- **Work to complete**: Would you retype exactly the lines below, from the one containing "iPhone 解鎖救援 (452, 764)" through the end of the entries, both ends included, but not the pictures?
*** Opening Data for this task ***
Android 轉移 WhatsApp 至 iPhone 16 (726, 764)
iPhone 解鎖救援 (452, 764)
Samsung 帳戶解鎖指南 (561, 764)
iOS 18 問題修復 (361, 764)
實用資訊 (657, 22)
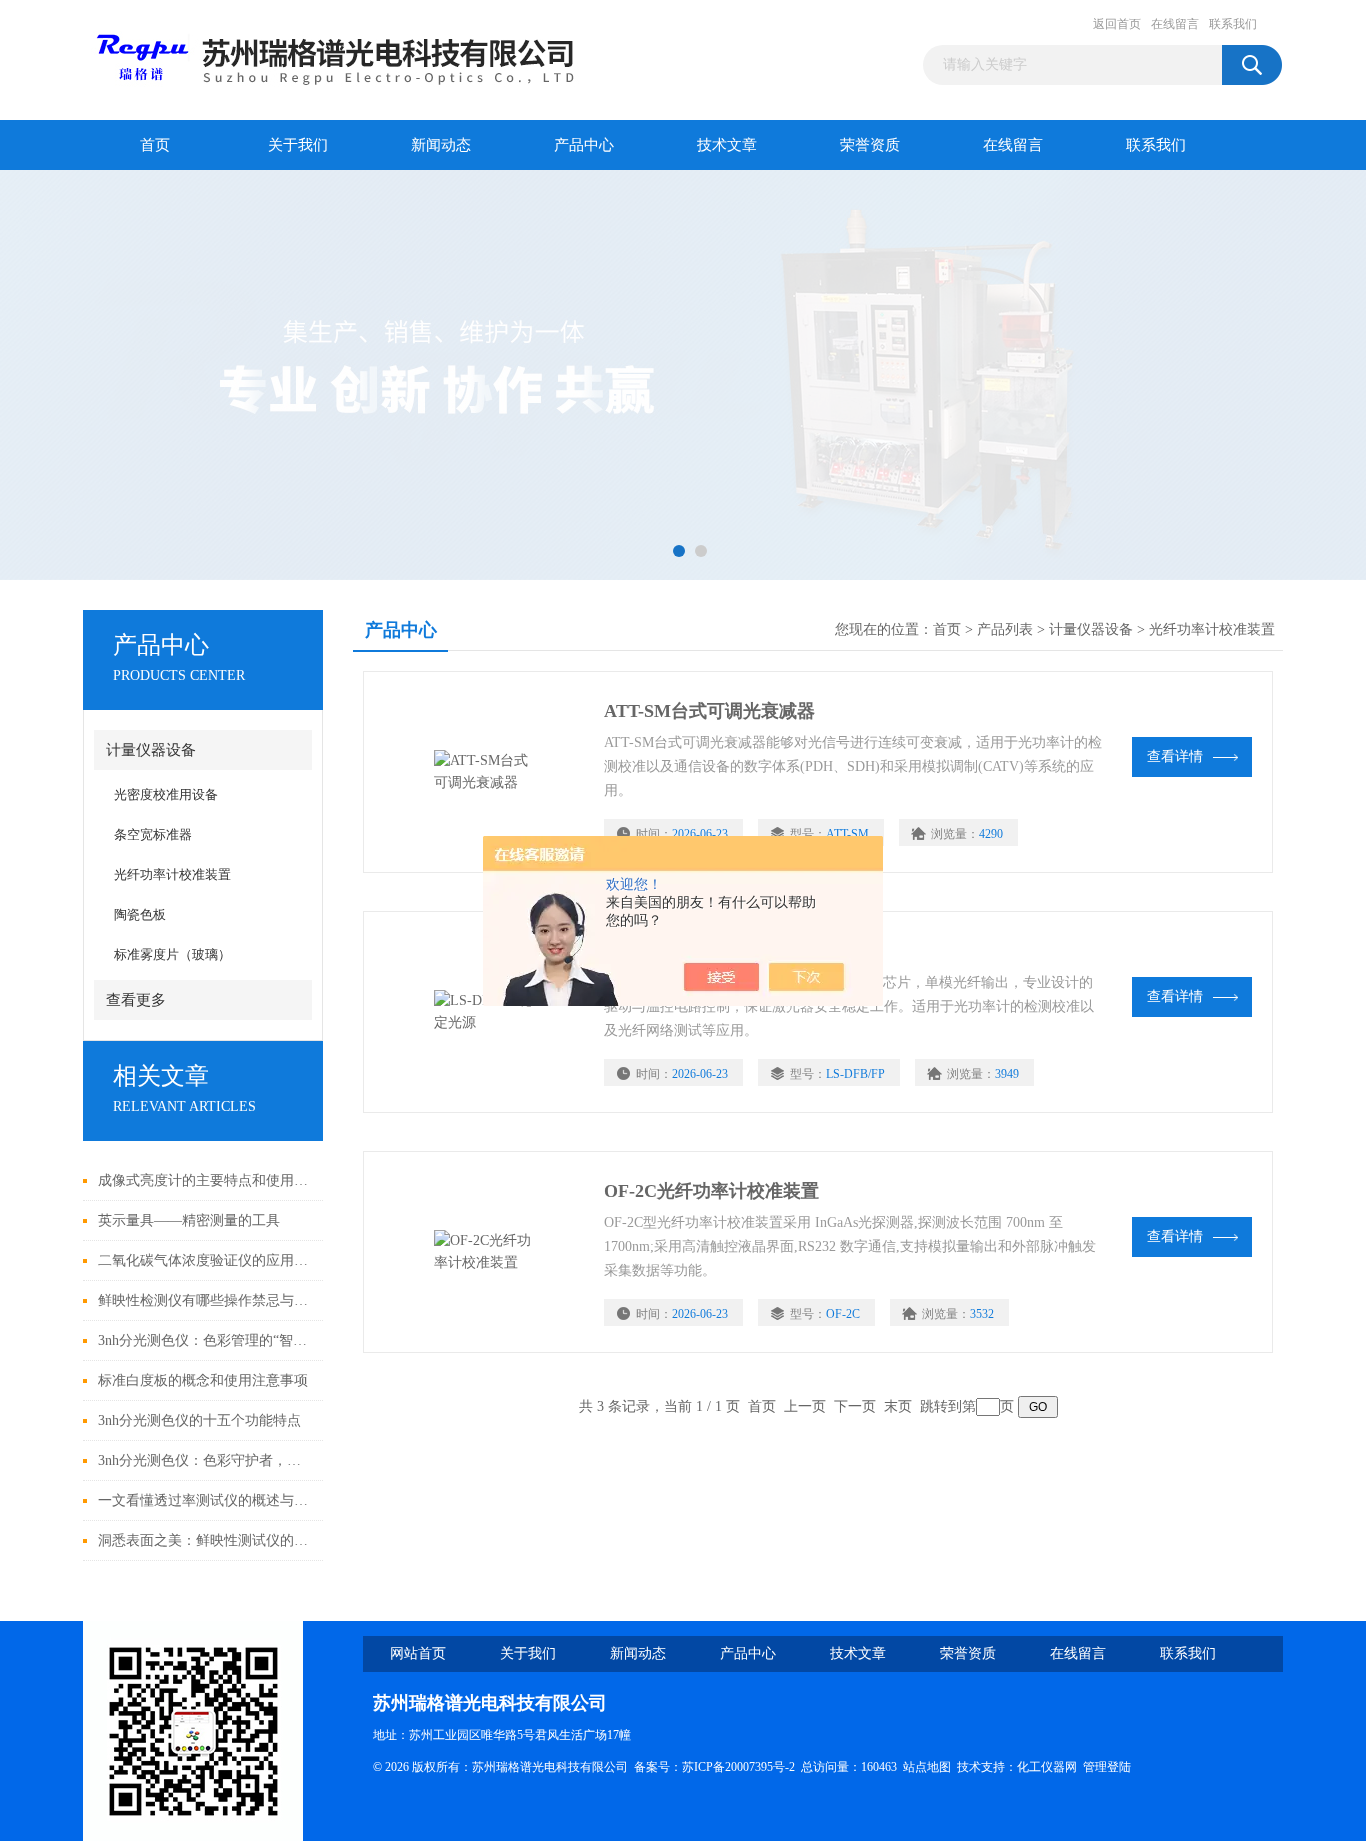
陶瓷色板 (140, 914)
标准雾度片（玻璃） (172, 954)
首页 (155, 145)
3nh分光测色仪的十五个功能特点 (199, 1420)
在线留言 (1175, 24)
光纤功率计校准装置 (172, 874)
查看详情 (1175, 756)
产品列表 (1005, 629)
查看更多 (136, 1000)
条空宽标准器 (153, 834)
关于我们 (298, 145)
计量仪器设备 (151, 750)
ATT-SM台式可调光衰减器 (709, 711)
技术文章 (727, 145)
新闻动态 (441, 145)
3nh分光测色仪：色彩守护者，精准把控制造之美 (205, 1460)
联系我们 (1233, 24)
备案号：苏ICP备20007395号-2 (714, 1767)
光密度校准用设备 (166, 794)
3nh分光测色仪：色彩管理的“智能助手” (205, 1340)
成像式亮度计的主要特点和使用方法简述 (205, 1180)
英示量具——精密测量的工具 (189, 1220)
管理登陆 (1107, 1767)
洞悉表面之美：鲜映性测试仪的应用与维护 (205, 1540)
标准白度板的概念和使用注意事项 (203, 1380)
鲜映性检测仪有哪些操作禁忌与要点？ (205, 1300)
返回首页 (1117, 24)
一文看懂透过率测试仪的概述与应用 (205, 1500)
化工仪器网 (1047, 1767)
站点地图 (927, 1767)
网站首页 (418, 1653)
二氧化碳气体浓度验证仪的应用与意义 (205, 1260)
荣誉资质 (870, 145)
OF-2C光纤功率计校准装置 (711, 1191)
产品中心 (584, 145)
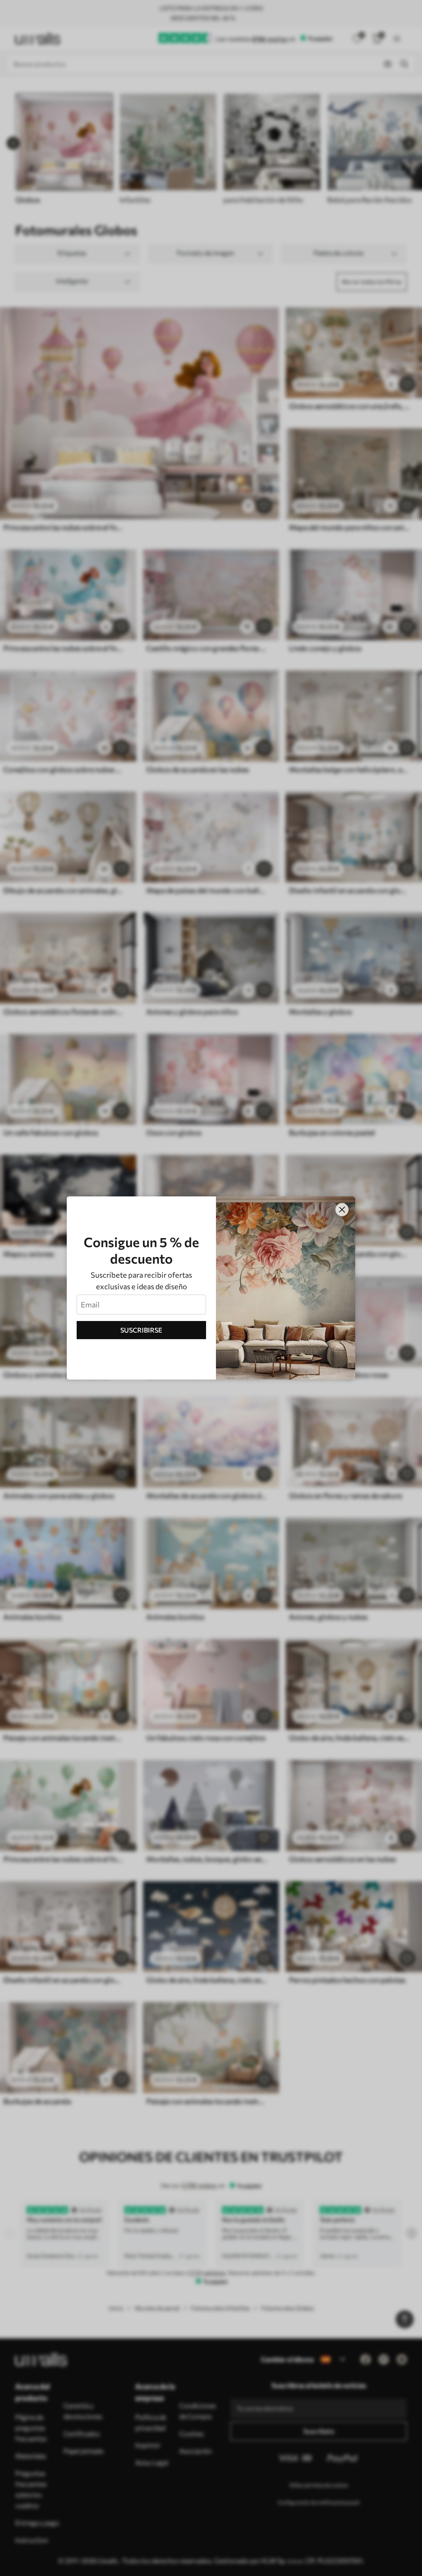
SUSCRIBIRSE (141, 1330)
*** Closing Data for this task ***
- **Exercise result**:
iPhone 解鎖救援 (452, 764)
Samsung 帳戶解鎖指南 (561, 764)
iOS 18 問題修復 (361, 764)
實用資訊 (657, 22)
陶瓷色板 (140, 914)
标准雾度片（玻璃） (172, 954)
首页 (155, 145)
3nh分光测色仪的十五个功能特点 (199, 1420)
在线留言 (1175, 24)
光纤功率计校准装置 (172, 874)
查看详情 (1175, 756)
产品列表 (1005, 629)
查看更多 (136, 1000)
条空宽标准器 (153, 834)
关于我们 (298, 145)
计量仪器设备 (151, 750)
ATT-SM台式可调光衰减器 (709, 711)
技术文章 (727, 145)
新闻动态 (441, 145)
3nh分光测色仪：色彩守护者，精准把控制造之美 (205, 1460)
联系我们 (1233, 24)
备案号：苏ICP备20007395号-2 (714, 1767)
光密度校准用设备 (166, 794)
3nh分光测色仪：色彩管理的“智能助手” (205, 1340)
成像式亮度计的主要特点和使用方法简述 (205, 1180)
英示量具——精密测量的工具 (189, 1220)
管理登陆 (1107, 1767)
洞悉表面之美：鲜映性测试仪的应用与维护 (205, 1540)
标准白度板的概念和使用注意事项 (203, 1380)
鲜映性检测仪有哪些操作禁忌与要点？ (205, 1300)
返回首页 (1117, 24)
一文看懂透过率测试仪的概述与应用 (205, 1500)
化工仪器网 (1047, 1767)
站点地图 (927, 1767)
网站首页 (418, 1653)
二氧化碳气体浓度验证仪的应用与意义 (205, 1260)
荣誉资质 (870, 145)
OF-2C光纤功率计校准装置 (711, 1191)
产品中心 (584, 145)
SUSCRIBIRSE (141, 1330)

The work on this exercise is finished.